Are you thinking about downsizing and finding a smaller home? Condo living is a great option for a more carefree lifestyle, but it is not for everyone. Every condo community has a flavor of its own. Finding a community that suits you is as important as the condo’s location and style when searching for a permanent or seasonal home. Weighing the good and bad will help you make an informed decision before making a life-changing purchase.
The Upside of Condo Life
Condos offer low- to no-maintenance living that will give you more time for leisurely pursuits. Professional lawn crews and maintenance personnel in condo communities perform maintenance on the outside of your building, most common areas, and the property's grounds. Annual or monthly maintenance fees are charged for this convenience but, for many, it's well worth the expense.
Homeowners in condo communities also love the amenities that have become standard. Swimming pools, tennis courts, exercise rooms, and golf courses offer homeowners many choices for activities and a chance to interact with your neighbors.
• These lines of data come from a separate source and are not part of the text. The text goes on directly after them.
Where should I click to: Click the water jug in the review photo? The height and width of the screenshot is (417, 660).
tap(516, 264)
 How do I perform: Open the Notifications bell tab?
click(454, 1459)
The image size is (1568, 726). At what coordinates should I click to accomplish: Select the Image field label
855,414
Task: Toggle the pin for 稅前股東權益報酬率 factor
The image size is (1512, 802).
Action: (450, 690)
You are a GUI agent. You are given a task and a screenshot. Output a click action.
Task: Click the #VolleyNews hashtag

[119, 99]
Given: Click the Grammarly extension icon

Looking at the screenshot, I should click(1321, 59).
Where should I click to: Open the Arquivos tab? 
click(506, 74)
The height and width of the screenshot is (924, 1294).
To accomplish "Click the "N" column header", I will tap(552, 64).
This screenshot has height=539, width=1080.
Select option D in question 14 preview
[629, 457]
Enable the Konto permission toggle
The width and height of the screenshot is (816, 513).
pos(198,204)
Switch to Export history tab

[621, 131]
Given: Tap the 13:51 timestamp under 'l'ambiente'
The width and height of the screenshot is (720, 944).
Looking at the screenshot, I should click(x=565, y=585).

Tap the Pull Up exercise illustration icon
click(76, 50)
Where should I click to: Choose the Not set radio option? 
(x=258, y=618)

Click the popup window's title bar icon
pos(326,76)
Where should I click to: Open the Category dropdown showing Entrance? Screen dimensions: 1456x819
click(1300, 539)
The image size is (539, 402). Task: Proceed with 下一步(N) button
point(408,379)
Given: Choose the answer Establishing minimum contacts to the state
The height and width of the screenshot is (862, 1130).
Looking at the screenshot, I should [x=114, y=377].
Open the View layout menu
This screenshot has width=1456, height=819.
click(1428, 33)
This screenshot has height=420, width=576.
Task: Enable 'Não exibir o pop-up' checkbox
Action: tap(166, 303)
Condo communities also offer a level of security commonly found in high-end communities and many of them have gated access and 24-hour security.
Condominiums come in all shapes in sizes and range in price from several thousand dollars into the millions for waterfront or mountain top condominiums. Like their price range, the style and features of condo living range from simple one-bedroom units to larger units that have the square footage of an average single-family home. Features of some units include gourmet kitchens, raised ceilings, and other luxurious appointments and, for those on a budget, smaller more affordable condos offer many of the same amenities as more exclusive communities.
The Downside of Condo Life
There is less privacy in a condo than there is in a single-family home and if you are bothered by the sound of your neighbors, this will take getting used to. Most condos share one wall with the next unit and some share walls, floors, and ceilings.
Condo rules can be confining for some homebuyers. Before signing a contract to purchase make sure you understand the rules and are willing to live by them. If you find the rules to be too constrictive, condo living may not be your best option as a place to retire.
Depending on how the condo community is managed, special assessments for costs of maintenance can be charged to you without notice. Again, before purchasing a condominium be sure you know what you are paying for now and may be required to pay in the future.
Is this the lifestyle for you? Only you can answer that question and knowing what to look for will help you make a decision about condo living and whether or not it's for you.